- Try it -
Would you copy all lines in the data that contain the word "price"?

- Data extracts -
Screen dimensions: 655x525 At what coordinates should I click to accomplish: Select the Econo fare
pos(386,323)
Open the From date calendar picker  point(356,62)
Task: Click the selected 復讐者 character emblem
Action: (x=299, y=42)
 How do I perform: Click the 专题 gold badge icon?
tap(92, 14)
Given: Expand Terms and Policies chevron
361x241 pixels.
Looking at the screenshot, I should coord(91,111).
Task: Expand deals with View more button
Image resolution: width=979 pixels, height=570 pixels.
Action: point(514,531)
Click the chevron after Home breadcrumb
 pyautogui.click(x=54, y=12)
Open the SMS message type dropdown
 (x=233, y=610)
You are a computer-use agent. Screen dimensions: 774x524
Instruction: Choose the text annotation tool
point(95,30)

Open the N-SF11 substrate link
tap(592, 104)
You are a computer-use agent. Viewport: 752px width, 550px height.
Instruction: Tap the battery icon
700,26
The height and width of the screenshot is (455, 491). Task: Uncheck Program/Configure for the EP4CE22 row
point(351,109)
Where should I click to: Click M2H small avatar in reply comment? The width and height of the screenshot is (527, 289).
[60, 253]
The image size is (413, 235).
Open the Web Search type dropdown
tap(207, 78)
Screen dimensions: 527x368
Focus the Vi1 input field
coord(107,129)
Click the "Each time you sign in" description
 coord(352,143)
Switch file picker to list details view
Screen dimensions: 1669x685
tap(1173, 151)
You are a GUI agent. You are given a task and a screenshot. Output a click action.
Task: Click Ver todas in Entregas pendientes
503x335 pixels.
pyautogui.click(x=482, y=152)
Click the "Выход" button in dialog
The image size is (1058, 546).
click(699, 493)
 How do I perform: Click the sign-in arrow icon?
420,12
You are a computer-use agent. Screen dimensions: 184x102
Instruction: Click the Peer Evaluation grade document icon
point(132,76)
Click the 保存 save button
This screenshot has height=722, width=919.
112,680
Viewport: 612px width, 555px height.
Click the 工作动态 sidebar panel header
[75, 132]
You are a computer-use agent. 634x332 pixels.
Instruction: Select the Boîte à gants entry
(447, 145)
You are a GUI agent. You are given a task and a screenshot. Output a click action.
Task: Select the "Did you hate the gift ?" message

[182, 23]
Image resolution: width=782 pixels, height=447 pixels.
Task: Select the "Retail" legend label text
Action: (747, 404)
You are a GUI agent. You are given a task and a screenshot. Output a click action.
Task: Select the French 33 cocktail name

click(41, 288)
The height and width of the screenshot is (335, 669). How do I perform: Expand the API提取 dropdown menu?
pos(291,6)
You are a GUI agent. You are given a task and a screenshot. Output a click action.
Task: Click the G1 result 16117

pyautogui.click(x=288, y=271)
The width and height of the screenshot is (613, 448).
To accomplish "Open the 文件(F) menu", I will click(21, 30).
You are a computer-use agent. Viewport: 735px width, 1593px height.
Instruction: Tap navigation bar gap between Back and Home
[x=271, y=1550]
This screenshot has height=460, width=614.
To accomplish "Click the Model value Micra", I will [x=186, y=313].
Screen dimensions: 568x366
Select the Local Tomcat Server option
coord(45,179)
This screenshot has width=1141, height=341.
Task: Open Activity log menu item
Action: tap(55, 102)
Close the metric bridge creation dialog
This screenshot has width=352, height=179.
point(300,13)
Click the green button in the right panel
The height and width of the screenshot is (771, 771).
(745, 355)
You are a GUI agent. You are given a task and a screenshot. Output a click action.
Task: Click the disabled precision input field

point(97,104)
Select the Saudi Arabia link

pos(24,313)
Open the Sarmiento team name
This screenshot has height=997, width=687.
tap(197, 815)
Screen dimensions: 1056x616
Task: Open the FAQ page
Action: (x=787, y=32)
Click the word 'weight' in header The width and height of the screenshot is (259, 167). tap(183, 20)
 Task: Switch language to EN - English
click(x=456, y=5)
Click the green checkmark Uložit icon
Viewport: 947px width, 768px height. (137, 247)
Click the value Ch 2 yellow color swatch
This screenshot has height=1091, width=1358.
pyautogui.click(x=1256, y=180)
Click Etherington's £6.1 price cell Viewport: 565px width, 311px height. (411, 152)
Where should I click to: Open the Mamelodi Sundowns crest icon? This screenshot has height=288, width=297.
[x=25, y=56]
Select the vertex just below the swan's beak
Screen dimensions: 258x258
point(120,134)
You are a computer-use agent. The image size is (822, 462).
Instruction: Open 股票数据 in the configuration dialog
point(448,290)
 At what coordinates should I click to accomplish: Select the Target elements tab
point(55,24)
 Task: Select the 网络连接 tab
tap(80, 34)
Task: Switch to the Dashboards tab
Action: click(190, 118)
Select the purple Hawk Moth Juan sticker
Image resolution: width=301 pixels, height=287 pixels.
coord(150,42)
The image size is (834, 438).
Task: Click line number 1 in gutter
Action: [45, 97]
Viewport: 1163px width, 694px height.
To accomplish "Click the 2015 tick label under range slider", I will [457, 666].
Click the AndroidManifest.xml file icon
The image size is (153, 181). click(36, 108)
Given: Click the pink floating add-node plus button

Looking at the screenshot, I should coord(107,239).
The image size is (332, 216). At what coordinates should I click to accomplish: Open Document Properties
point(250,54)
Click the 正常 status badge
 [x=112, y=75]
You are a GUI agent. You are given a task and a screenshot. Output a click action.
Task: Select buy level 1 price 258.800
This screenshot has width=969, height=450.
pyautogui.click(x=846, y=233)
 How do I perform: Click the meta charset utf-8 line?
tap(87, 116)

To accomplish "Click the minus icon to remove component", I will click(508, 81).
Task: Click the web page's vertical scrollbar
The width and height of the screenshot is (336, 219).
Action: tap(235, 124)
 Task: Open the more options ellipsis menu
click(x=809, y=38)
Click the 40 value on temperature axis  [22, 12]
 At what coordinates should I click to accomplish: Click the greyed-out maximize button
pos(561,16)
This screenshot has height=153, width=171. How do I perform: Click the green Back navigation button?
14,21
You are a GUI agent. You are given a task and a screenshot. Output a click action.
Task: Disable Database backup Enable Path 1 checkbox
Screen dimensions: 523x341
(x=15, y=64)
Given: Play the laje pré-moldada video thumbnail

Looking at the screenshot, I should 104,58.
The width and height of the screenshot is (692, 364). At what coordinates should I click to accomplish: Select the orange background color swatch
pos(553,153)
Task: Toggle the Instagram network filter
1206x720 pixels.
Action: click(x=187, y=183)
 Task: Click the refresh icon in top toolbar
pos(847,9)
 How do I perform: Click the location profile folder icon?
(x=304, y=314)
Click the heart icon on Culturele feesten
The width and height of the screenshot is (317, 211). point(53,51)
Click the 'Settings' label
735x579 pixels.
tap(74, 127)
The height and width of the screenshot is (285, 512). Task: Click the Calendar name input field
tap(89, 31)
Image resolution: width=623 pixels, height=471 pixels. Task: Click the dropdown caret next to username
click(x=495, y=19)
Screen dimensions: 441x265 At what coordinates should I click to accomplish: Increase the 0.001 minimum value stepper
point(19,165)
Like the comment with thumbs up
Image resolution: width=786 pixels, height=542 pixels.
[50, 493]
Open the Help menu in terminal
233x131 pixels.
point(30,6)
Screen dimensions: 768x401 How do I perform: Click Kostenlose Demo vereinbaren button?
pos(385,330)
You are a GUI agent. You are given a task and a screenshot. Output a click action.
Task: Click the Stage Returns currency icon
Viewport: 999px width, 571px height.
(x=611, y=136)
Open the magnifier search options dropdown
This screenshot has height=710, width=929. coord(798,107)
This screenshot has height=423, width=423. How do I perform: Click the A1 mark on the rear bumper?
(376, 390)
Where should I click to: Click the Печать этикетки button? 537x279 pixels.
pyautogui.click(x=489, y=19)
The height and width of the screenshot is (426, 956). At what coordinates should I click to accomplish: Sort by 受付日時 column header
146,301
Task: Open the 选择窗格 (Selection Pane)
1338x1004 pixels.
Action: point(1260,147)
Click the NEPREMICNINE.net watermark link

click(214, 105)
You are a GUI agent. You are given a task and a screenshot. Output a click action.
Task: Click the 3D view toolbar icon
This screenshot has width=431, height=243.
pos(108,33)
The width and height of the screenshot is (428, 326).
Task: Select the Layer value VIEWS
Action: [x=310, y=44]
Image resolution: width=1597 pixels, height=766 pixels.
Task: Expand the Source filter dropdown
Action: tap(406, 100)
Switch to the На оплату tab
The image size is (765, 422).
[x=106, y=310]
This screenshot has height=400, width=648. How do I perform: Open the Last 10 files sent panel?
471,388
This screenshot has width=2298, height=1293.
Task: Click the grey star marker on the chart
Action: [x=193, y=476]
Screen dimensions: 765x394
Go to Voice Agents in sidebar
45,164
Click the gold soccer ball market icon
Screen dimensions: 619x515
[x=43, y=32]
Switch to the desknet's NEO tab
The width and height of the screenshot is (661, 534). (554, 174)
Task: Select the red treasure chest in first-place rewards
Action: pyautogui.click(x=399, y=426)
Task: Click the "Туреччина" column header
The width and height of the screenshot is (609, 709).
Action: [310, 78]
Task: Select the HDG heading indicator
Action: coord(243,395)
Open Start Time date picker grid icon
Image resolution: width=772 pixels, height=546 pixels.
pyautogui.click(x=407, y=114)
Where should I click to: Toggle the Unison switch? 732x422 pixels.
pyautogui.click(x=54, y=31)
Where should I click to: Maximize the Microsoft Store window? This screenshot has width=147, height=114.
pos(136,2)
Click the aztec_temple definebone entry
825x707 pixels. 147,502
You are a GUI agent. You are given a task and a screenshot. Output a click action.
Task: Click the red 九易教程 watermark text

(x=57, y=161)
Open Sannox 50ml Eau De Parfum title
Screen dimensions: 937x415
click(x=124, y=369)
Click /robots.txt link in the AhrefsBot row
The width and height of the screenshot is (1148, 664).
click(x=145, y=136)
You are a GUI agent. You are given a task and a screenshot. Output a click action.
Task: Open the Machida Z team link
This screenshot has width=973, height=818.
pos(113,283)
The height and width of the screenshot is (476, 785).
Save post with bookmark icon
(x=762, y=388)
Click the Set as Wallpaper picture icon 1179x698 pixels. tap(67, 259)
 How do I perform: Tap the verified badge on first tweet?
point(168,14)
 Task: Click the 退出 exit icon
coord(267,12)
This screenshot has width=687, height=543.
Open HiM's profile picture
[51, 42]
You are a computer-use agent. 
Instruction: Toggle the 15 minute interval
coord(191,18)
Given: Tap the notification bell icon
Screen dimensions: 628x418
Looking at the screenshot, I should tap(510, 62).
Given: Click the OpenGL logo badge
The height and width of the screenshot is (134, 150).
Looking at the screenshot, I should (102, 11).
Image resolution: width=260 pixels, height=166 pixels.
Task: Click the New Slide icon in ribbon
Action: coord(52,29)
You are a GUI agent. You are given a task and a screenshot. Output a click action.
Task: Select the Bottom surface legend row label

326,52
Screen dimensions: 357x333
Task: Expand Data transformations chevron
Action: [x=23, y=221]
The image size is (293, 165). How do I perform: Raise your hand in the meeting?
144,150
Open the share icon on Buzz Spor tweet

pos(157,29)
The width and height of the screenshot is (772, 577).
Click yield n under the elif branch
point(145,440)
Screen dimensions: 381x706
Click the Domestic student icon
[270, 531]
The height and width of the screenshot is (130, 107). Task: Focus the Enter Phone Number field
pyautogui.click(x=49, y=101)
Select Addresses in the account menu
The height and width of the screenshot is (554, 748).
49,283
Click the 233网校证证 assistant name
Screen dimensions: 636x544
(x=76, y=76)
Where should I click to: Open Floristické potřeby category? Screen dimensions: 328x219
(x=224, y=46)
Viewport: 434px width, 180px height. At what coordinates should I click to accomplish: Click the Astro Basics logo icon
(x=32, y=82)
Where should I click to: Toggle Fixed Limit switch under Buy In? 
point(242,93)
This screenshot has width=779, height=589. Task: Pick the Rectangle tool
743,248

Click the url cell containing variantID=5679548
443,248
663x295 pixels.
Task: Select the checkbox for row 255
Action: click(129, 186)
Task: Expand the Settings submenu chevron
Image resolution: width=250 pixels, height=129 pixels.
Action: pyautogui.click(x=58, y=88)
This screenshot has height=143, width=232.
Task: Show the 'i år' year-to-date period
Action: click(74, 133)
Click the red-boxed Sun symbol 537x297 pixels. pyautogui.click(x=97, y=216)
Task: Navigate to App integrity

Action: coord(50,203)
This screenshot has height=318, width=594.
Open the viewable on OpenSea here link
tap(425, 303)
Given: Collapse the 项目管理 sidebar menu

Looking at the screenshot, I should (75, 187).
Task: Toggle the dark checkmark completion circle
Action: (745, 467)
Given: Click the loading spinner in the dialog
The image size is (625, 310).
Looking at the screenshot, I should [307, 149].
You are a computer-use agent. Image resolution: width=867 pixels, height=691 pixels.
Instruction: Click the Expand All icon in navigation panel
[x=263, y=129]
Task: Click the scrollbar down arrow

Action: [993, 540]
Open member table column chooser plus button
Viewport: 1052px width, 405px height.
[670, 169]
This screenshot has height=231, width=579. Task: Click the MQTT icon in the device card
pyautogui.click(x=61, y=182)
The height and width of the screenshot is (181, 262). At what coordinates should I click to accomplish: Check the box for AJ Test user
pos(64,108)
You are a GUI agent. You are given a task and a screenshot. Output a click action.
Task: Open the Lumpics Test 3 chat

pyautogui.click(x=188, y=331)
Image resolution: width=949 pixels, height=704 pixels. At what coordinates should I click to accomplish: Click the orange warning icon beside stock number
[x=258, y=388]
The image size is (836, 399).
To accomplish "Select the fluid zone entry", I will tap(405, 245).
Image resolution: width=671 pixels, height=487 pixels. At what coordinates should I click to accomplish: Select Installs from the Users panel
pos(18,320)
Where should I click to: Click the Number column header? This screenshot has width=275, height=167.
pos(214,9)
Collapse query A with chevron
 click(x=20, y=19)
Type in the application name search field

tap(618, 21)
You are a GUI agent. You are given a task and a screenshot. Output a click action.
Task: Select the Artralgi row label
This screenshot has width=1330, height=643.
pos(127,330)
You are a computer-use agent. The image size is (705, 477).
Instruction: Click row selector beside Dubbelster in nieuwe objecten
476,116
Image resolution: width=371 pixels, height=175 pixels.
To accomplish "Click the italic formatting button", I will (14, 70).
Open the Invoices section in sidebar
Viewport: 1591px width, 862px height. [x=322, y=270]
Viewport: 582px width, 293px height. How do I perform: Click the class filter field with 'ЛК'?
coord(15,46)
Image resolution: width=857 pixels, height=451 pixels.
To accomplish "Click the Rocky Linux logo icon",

- Finished task -
Click Etherington's £6.1 price cell Viewport: 565px width, 311px height. (411, 152)
Task: Select buy level 1 price 258.800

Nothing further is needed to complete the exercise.